_TASK:_ Can you quote the lines below exactly, starting at the line with "Instruction: Click the" and going through the last one?

(Stored records)
------------------------------------------------------------------------

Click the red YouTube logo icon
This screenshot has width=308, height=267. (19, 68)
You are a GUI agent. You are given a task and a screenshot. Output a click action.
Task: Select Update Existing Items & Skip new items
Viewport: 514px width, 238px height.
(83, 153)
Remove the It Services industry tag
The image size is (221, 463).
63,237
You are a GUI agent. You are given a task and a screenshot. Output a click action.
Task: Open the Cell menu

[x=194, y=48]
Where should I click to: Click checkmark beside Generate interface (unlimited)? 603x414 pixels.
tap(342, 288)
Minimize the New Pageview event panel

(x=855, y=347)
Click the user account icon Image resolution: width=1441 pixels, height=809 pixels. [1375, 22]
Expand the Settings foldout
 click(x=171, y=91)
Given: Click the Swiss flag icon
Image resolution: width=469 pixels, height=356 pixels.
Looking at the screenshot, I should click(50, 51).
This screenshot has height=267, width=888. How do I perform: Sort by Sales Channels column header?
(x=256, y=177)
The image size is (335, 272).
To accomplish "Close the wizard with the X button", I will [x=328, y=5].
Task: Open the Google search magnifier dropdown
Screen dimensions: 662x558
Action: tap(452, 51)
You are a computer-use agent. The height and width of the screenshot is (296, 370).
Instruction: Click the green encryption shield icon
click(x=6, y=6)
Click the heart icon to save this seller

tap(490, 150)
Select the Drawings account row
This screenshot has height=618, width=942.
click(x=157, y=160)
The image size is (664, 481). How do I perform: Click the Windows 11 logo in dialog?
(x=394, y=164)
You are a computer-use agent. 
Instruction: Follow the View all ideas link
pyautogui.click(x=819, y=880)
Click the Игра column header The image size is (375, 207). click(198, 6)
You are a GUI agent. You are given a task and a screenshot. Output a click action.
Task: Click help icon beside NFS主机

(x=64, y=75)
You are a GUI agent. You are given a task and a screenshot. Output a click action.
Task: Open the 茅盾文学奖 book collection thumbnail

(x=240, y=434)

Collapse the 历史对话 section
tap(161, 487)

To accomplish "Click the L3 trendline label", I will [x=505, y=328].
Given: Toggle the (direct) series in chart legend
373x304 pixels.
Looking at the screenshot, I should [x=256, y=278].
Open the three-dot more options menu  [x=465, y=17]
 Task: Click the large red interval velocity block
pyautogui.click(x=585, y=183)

------------------------------------------------------------------------

_RESPONSE TO THE TASK:_
Instruction: Click the green encryption shield icon
click(x=6, y=6)
Click the heart icon to save this seller

tap(490, 150)
Select the Drawings account row
This screenshot has height=618, width=942.
click(x=157, y=160)
The image size is (664, 481). How do I perform: Click the Windows 11 logo in dialog?
(x=394, y=164)
You are a computer-use agent. 
Instruction: Follow the View all ideas link
pyautogui.click(x=819, y=880)
Click the Игра column header The image size is (375, 207). click(198, 6)
You are a GUI agent. You are given a task and a screenshot. Output a click action.
Task: Click help icon beside NFS主机

(x=64, y=75)
You are a GUI agent. You are given a task and a screenshot. Output a click action.
Task: Open the 茅盾文学奖 book collection thumbnail

(x=240, y=434)

Collapse the 历史对话 section
tap(161, 487)

To accomplish "Click the L3 trendline label", I will [x=505, y=328].
Given: Toggle the (direct) series in chart legend
373x304 pixels.
Looking at the screenshot, I should [x=256, y=278].
Open the three-dot more options menu  [x=465, y=17]
 Task: Click the large red interval velocity block
pyautogui.click(x=585, y=183)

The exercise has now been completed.